The British Pound (GBP) is still undergoing a tumultuous time of instability with a series of plunges that are overwhelming the British economy. All across the globe, investors have been asking: “When will it end?”
The British Pound was only just beginning to find stability and strength, but, things have changed rapidly. The Australian Dollar is probably doing better as it is no longer reeling from the European Economic Crisis, China has been strengthening its economy, the US Dollar is continuing to strengthen, and the Euro is suffering through a few problems.
This exchange rate volatility has impacted all countries equally, whether you are an investor retailer, or a consumer. The rise in the price of the UK’s currency means that today’s purchase price is much more expensive than what it was the day before. As the economy recovers and prices stabilize, the British Pound is likely to continue on a downward trend.
Other currencies, such as the Canadian Dollar and the Swiss Franc, have also suffered dramatically and are not doing as well as the GBP. The Canadian Dollar has seen some fluctuation over the past few weeks, but it is continuing to edge up at a steady pace. The Swiss Franc has been weaker than many others, but it is expected to continue on an upward trend.
The Bank of England has reported that the financial markets are unlikely to face any significant challenges until after the Budget in mid-February. Traders are forecasting that the Bank of England will meet its forecast for further interest rate increases this month.
Investors are expecting that the British Government is going to announce more spending cuts to ease the burden on the public purse. Many expect that the Budget may fall short of forecasts and, as a result, there will be further turmoil for the British Pound. Forecasts from professional forecasters will continue to point to further depreciation in the British Pound.
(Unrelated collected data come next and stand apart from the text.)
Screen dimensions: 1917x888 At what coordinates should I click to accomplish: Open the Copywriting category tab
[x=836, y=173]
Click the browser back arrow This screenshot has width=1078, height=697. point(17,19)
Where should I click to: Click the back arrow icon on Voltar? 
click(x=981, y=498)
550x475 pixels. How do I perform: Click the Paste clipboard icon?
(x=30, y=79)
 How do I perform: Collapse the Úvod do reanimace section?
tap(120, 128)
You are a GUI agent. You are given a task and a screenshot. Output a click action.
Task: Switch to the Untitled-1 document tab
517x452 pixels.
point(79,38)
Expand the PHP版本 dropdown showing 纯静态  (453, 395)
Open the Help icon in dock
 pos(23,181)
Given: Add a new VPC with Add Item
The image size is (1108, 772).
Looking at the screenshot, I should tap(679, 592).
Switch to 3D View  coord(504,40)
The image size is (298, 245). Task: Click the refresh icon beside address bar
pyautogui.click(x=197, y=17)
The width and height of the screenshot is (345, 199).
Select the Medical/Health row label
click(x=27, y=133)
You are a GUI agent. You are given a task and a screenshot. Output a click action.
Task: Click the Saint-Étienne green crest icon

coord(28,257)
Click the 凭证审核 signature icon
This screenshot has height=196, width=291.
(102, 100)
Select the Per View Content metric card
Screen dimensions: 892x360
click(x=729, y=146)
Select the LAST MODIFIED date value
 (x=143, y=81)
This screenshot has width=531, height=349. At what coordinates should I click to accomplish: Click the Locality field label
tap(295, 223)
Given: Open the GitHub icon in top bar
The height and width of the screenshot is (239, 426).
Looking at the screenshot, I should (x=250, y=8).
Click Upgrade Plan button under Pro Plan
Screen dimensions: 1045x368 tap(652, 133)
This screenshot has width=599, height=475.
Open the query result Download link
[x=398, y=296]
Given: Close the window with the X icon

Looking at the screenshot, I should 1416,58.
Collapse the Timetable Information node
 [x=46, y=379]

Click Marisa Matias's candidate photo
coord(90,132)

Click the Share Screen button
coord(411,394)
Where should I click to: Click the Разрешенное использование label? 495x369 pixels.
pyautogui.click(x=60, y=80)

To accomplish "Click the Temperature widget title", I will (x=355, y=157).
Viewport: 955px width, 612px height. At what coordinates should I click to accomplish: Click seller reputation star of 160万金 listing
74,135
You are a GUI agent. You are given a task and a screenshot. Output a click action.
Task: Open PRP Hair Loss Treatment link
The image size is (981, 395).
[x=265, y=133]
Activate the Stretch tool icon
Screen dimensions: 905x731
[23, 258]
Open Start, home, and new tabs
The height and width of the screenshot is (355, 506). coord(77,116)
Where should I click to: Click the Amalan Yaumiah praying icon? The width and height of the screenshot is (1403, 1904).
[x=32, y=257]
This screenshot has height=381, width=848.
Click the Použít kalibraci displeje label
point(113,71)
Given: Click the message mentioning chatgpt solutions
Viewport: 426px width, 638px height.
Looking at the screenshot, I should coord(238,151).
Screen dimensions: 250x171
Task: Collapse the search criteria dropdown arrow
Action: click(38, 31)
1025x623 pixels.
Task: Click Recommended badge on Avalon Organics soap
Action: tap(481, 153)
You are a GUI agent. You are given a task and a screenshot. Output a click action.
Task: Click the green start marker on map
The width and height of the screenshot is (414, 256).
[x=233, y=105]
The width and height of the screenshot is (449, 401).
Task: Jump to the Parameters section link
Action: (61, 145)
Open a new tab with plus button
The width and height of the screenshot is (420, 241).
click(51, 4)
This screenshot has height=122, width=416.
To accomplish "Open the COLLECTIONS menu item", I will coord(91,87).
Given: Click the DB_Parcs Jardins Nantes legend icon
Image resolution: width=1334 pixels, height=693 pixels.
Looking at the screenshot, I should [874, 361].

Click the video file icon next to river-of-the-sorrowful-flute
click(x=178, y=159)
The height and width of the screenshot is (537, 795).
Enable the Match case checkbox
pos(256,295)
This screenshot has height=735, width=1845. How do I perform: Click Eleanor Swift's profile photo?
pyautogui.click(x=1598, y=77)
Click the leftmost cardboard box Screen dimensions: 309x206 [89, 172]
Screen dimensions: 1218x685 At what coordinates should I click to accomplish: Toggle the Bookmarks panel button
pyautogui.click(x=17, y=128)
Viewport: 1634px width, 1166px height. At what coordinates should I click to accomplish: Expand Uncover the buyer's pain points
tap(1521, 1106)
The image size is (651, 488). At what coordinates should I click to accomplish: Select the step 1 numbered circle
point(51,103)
With higher interest rates and a reduced budget, this should help to stop the British economy from falling further into recession. In fact, the Bank of England does not expect the British economy to be in recession for another six months. After this, the rate of unemployment will continue to rise, but, not as quickly as it has increased over the past couple of years.
With more spending cuts to come, there is a greater likelihood that consumers will continue to pull back on their purchases and many firms will be forced to lay off staff, putting less money in customers’ pockets. This is a major concern for investors as the last thing they want is for their money to be wasted.
The fact that the European Economic Crisis has had a devastating effect on credit and spending in the UK, it is hard to believe that these factors will not begin to affect the Bank of England, banks, and consumers. Since so many businesses in the UK rely on huge amounts of credit to remain profitable, this is the last thing that investors want to see happen.
Another important factor in this battle for the fate of the British Pound is time. With interest rates being raised as soon as the Budget is announced, many consumers will be delaying purchases until the rates start to fall.
With any budget cuts, the individual or family may lose their ability to boost their bank balance and save up for future purchases. Investing in precious metals will ensure that you will have funds to make purchases when the time comes.
As the value of precious metals such as gold and silver increases, there is no reason why these currencies should not continue to grow in value over the coming months. When you combine this growth with a stable economy, the UK Pound can go down a lot further, but, this is only good news for those who have their investments in precious metals.